"Son, you want to raise chickens."
No, I didn't.
Another of Jack's hobby ideas was for me to be a chicken rancher. He was serious. He bought me books on the activity. This would be a 4-H project. I'd get a merit badge and he'd get eggs and chickens on the table.
An aside: I was in a 4-H club. Its focus was on electronics. I made a toolbox that was supposed to hold all of my electronics equipment. It was a simple plywood box with a hinged lid with a hasp we could lock it with. I never used it. It would have been pretty useless for tools. There was nothing in it to keep it organized.
I had mixed experiences in my 4-H career.
One year I went to a statewide 4-H competition where I demonstrated making an extension cord. To make things go smoothly, my 4-H leader had me precut the insulation at the proper places. In the demonstration I simply pantomimed the cutting. I removed the insulation from the wires on one end of the cord, fed it through the plug and tried to tie the Underwriter's knot that keeps the cord from being pulled out of the plug.
I tried and tried but the wires were too short for the knot. After struggling a long time (and after the judges told me to relax) I realized that I was working on the wrong end of the cord. Because there were different plugs on the ends of the cord, one end's wires needed to be shorter than the other's. I was working with the wrong end. I went well beyond my allotted time. I didn't win an award.
Electronics wasn't the only thing I did for 4-H.
I kept bees. For some reason, they gave me credit for entomology. I wasn't studying bugs. I would have thought that beekeeping would have been a 4-H category of its own.
And I cooked.

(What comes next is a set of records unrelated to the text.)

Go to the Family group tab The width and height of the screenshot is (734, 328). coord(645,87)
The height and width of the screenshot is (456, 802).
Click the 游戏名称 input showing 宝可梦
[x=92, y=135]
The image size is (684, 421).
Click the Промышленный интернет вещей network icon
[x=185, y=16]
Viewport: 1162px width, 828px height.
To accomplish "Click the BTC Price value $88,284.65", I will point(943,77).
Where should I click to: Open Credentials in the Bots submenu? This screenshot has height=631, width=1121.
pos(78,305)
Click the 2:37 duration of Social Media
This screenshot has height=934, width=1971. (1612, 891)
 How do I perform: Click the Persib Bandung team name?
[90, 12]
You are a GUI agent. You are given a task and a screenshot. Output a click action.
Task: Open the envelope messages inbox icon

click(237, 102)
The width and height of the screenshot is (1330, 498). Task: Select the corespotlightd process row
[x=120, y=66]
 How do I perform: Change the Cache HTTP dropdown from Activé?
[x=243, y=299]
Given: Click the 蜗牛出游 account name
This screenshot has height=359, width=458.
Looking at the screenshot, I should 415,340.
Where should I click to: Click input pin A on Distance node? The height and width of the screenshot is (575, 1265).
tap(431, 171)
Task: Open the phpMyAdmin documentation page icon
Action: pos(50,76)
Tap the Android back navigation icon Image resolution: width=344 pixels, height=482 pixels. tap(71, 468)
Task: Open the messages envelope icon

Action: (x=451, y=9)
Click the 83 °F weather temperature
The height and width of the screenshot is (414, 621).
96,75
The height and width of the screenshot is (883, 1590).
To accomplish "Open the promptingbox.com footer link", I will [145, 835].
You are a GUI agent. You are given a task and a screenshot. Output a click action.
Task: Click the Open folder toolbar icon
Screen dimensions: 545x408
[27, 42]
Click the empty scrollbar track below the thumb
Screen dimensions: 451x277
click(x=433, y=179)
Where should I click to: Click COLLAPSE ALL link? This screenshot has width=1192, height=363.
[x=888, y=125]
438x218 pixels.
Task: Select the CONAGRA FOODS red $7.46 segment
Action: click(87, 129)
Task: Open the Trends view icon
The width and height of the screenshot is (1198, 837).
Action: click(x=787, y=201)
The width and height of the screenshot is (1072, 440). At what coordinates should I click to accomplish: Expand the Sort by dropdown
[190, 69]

I won a blue ribbon in the county fair for the biscuits I entered in the 4-H category. That let me send some biscuits to the state fair. No ribbons came back to me.
Chickens.
5 comments:
You should read The Egg and I by Betty MacDonald, about life on a chicken ranch in the Olympia Mountains of Washington. I didn't know about the chickens. I'm sorry about all you had to go through.
I'm surprised that barnyard animals were allowed in your part o' town.
I don't remember a lot of the things you've been reminiscing about, Chuckbert. Maybe memory loss is a blessing!
And I don't think barnyard animals WERE allowed.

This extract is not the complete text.